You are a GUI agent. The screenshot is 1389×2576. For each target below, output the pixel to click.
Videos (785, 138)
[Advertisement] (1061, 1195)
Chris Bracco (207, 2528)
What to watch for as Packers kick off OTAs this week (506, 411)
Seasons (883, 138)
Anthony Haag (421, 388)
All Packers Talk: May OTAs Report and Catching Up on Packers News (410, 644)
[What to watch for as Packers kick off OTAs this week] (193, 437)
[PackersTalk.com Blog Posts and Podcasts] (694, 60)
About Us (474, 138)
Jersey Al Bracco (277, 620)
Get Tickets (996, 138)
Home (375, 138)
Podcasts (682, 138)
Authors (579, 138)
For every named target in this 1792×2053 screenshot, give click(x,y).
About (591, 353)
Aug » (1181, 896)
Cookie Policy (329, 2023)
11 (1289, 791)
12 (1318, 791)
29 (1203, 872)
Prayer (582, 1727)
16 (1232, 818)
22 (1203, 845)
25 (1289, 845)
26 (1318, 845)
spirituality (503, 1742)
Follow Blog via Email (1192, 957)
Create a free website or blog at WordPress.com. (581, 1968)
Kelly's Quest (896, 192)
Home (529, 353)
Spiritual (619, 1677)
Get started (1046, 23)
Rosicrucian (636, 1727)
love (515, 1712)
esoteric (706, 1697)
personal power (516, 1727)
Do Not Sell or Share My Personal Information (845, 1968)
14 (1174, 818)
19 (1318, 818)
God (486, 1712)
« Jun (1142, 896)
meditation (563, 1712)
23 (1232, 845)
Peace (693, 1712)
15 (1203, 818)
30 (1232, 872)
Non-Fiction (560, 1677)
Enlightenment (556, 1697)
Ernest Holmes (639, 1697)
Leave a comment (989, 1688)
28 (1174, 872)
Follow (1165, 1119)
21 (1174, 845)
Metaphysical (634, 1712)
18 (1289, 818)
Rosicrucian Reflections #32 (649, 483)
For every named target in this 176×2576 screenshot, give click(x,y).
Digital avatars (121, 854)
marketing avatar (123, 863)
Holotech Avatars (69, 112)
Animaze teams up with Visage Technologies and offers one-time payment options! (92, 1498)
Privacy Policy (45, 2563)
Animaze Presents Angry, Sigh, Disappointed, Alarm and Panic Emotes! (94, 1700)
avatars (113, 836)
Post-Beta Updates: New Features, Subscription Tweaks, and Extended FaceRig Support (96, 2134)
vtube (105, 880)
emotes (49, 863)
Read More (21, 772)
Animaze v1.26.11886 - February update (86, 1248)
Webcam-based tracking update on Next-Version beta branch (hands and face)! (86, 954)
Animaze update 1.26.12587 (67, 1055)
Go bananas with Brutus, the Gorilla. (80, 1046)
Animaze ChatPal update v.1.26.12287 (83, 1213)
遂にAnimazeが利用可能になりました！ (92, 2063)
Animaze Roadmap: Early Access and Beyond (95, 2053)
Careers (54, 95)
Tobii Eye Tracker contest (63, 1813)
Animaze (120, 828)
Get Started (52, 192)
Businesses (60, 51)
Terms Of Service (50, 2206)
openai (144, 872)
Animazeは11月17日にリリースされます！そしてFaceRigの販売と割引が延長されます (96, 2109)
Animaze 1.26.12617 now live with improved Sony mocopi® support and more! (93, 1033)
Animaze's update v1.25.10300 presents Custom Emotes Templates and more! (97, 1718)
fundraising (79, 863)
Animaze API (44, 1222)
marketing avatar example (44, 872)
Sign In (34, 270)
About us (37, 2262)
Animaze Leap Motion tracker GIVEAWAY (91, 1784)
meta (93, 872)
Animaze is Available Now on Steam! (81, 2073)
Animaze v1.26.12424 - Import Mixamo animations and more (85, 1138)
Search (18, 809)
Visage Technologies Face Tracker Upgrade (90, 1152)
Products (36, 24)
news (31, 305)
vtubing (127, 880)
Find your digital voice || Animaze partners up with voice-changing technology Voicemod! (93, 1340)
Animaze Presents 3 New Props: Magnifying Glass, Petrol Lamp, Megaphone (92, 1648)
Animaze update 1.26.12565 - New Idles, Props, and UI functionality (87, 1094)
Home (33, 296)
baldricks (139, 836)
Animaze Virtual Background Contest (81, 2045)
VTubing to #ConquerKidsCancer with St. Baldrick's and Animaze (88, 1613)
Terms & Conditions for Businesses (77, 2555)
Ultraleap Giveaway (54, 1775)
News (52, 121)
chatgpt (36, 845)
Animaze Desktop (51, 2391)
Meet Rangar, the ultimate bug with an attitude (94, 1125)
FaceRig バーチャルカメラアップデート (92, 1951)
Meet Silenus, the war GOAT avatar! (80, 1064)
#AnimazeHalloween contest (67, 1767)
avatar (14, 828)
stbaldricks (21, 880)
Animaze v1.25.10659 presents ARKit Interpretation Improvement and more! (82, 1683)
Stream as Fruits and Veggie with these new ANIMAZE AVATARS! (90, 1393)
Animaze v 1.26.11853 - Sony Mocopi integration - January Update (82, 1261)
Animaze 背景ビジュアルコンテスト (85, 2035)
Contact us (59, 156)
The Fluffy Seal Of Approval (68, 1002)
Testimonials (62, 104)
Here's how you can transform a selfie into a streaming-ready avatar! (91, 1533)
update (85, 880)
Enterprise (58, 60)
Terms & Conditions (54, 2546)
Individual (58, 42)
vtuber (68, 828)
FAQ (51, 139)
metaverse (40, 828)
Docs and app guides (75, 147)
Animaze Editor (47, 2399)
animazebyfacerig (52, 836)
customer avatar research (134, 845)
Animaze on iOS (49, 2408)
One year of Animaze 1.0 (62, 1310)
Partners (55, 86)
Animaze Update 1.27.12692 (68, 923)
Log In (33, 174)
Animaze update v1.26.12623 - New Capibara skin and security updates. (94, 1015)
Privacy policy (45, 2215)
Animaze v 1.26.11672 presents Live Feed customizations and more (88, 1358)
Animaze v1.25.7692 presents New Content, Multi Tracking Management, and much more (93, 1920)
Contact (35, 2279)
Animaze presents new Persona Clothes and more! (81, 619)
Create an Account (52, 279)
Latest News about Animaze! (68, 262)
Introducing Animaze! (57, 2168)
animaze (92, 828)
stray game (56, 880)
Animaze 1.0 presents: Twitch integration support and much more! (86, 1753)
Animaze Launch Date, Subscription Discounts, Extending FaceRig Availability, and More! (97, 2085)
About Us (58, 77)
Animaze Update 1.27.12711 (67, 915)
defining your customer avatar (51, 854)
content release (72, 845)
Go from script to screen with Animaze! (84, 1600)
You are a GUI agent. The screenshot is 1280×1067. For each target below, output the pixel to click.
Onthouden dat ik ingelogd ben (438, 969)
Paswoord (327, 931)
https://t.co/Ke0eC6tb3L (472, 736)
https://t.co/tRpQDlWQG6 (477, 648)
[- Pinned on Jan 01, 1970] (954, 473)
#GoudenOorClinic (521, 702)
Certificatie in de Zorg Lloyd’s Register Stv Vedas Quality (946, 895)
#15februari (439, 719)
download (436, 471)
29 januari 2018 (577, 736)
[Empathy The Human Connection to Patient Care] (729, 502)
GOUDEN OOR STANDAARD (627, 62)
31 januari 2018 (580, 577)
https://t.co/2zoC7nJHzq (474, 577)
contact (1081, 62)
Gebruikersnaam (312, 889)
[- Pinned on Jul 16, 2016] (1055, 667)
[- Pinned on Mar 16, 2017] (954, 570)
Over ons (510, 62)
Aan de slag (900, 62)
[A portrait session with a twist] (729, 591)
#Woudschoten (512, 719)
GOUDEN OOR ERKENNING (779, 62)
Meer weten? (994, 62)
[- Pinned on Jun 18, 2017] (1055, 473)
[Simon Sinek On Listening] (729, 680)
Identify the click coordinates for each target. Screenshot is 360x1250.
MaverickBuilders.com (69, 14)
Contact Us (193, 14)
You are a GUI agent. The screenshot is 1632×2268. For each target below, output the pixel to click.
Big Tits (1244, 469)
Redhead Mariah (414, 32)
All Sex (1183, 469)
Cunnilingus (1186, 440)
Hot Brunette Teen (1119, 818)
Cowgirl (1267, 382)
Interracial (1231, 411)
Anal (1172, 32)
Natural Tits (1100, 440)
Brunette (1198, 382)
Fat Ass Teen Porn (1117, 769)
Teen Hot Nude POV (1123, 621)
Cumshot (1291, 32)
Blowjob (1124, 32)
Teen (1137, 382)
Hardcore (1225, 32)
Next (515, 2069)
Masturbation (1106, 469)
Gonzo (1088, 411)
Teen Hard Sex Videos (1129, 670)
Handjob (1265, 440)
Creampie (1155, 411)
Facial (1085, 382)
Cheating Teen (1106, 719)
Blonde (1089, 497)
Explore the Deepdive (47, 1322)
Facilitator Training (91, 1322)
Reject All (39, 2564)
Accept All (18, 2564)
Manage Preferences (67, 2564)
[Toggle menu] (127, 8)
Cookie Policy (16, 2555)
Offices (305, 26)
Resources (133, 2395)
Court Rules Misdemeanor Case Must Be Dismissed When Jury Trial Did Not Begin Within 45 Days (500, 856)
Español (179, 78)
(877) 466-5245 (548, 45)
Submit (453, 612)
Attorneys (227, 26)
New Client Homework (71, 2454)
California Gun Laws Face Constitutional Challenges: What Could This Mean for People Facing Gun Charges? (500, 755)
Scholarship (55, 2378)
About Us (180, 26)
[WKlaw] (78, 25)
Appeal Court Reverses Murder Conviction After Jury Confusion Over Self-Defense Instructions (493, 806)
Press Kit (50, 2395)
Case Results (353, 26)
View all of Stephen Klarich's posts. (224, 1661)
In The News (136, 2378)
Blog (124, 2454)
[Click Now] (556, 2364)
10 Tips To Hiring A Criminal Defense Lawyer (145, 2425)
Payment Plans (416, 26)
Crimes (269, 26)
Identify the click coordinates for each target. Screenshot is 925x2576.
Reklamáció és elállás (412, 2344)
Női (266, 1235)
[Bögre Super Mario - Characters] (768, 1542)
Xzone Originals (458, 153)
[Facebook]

==============================

_DESCRIPTION OF THE TASK_: Give back exactly the lines of the listing above that run from the line with "Testimonials (62, 104)" to the line with "Animaze Editor (47, 2399)", inclusive.

_EXERCISE RESULT_:
Testimonials (62, 104)
Here's how you can transform a selfie into a streaming-ready avatar! (91, 1533)
update (85, 880)
Enterprise (58, 60)
Terms & Conditions (54, 2546)
Individual (58, 42)
vtuber (68, 828)
FAQ (51, 139)
metaverse (40, 828)
Docs and app guides (75, 147)
Animaze Editor (47, 2399)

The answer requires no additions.